Lebensborn also grew to accept unmarried women who were either pregnant or had already given birth and were in need of aid, provided that both the woman and the father of the child were classified as "racially valuable". About 60% of the mothers were unmarried. The program allowed them to give birth secretly away from home without social stigma. When dealing with non-SS members, parents and children were usually examined by SS doctors before admission.

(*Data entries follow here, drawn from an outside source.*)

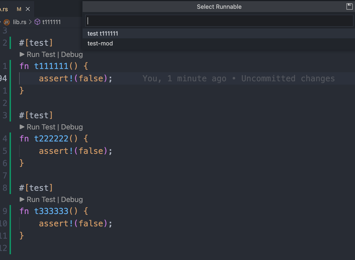
Task: Click the Select Runnable search input
Action: point(219,21)
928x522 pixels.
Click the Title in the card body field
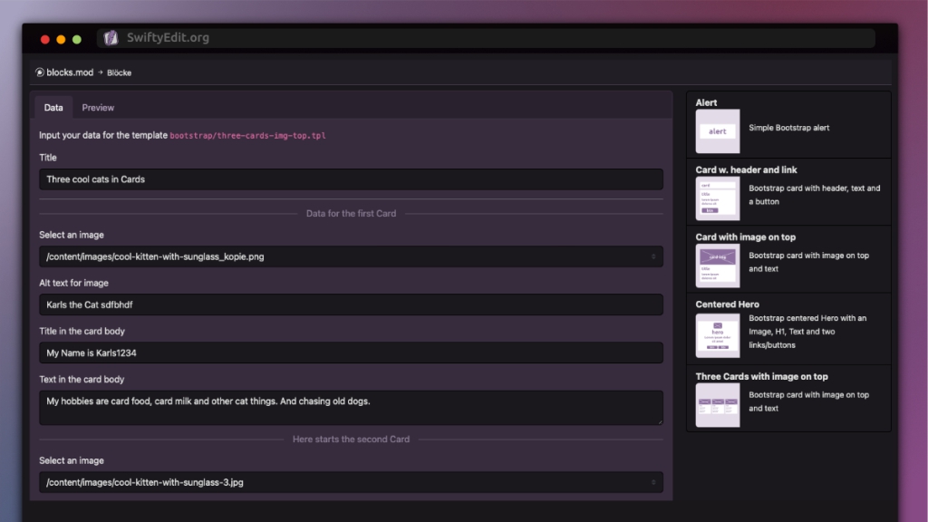pyautogui.click(x=351, y=353)
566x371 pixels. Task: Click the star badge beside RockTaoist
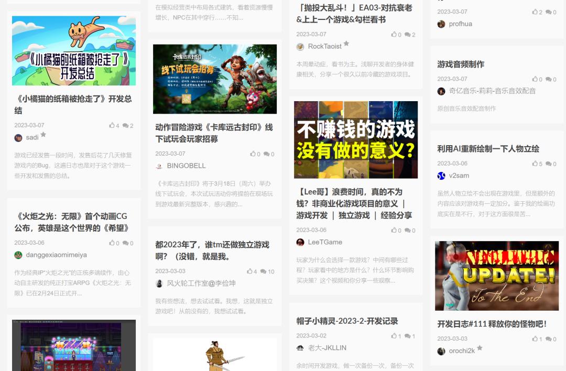pos(346,43)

In conquered countries, Aryan women with often forced to bear children sired by SS soldiers. And children born to “racially appropriate” parents were kidnapped. In the final stages of the war, the files of all children kidnapped for the program were destroyed. As a result, researchers have found it nearly impossible to learn how many children were taken. The Polish government has claimed that 10,000 children were kidnapped, and less than 15% were returned to their biological parents. Other estimates include numbers as high as 200,000.
All children were raised in Lebensborn nurseries and facilities and were indoctrinated from the earliest age in Nazi fervor. The total number of Lebensborn children is unknown. But it is considered to be in the hundreds of thousands. It is also unknown what happened to these children after the war.
Despite Himmler’s unconditional loyalty and efforts to please Hitler, Hitler called Himmler's mystical and pseudoreligious interests "nonsense.” Himmler was not a member of Hitler's inner circle; the two men were not very close, and rarely saw each other socially. In the last days of the war, when it became clear that Hitler planned to die in Berlin, Himmler left his long-time superior to try to save himself.
He was captured and committed suicide by biting on a cyanide pill.